Next to that, the system implements a Agentic comparison workflow that compares the extracted facts from the CSI Specifications against the relevant sections in the Submittals and Product Descriptions.

Finally, the system generates a report to the user highlighting the inconsistencies and providing evidence from the original documents to support the findings. The user can then review the report and take appropriate action.

Technology Stack & Tooling Choices

Component Tool/Library Rationale
Backend FastAPI Modern, fast web framework with automatic OpenAPI docs
Python 3.13 Latest Python version with performance improvements
Pydantic Data validation and settings management
uvicorn ASGI server
uv Python dependency manager
Docling PDF parsing with OCR support (unstructured.io can also be an option)
LangChain LLM orchestration and chaining
LangGraph State machine for agentic workflows
LangSmith Observability and tracing for LLM workflows
OpenAI GPT-4 family models for fact extraction and comparison
FastEmbed (BAAI/bge-small-en-v1.5) Embedding model for dense retrieval
Qdrant Vector store for hybrid search
MongoDB Document storage for facts and metadata
Pint Unit normalization and conversion
Frontend React + TypeScript + Vite Modern frontend framework with fast dev server
Tailwind CSS Utility-first CSS framework for styling
Evaluation RAGAS Retrieval performance evaluation framework

Agentic Reasoning Implementation

Where we use LLMs and Agents

  • Fact Extraction: We use an LLM to extract technical facts from the CSI Specifications using a flexible EAV JSONL schema (Entity-Attribute-Value with evidence).
  • Comparison: We use a LangChain agent to orchestrate the comparison workflow. The agent uses a Retrieval-Augmented Generation (RAG) approach to compare the extracted facts from the CSI Specifications against the relevant sections in the Submittals and Product Descriptions.

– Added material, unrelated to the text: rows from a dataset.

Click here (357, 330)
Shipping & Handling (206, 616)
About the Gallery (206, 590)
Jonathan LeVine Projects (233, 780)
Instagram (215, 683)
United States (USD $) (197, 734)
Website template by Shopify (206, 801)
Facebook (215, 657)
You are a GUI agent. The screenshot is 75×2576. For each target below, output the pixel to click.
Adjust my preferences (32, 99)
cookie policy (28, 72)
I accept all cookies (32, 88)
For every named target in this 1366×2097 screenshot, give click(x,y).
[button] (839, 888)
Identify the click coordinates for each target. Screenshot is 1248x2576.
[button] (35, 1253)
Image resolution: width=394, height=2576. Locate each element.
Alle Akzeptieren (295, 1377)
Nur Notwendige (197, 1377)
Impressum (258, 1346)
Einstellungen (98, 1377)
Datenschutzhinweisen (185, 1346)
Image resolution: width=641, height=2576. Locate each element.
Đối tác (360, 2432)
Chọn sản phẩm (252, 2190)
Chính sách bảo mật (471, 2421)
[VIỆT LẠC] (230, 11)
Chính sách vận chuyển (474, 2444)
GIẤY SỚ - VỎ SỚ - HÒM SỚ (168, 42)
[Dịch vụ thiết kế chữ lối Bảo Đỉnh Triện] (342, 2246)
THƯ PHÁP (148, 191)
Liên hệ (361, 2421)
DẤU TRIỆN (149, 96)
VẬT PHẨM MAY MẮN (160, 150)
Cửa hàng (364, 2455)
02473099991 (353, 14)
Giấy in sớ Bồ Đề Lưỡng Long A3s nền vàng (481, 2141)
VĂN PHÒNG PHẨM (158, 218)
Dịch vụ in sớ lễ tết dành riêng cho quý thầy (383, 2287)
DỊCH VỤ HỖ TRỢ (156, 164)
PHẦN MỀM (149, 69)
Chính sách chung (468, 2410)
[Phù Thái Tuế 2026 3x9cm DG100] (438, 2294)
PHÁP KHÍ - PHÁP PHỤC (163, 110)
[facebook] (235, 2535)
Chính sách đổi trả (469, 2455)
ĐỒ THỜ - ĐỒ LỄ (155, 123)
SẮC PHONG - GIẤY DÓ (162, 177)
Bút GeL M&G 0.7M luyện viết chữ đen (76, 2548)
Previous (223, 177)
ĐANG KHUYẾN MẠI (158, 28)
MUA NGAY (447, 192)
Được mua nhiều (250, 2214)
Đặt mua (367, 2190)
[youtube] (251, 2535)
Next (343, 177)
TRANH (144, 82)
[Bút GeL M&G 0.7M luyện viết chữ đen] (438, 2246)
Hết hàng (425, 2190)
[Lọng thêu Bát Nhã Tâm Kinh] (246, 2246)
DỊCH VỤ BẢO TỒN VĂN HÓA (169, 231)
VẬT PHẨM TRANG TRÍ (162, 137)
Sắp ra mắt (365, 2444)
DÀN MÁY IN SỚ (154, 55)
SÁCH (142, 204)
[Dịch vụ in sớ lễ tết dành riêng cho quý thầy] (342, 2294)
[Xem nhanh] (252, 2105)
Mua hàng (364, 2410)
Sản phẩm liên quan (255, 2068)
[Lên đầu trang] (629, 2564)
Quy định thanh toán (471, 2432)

📊 Task 3: Dealing with the Data

Data Sources

  1. Specifications:
    • PDF document following the CSI standard format containing technical specifications for a specific product used in a construction project.
    • This document is the source of truth for the technical requirements of a specific product used in the project. From it, we extract the technical facts that we will compare against the submittals.
  2. Submittals and Product Descriptions:
    • PDFs created by contractors or manufacturers containing product and installation details about the products they are submitting for a specific project.
    • These documents are the target of our comparison. The Agent will compare the technical facts extracted from the specifications against the relevant sections in the submittals.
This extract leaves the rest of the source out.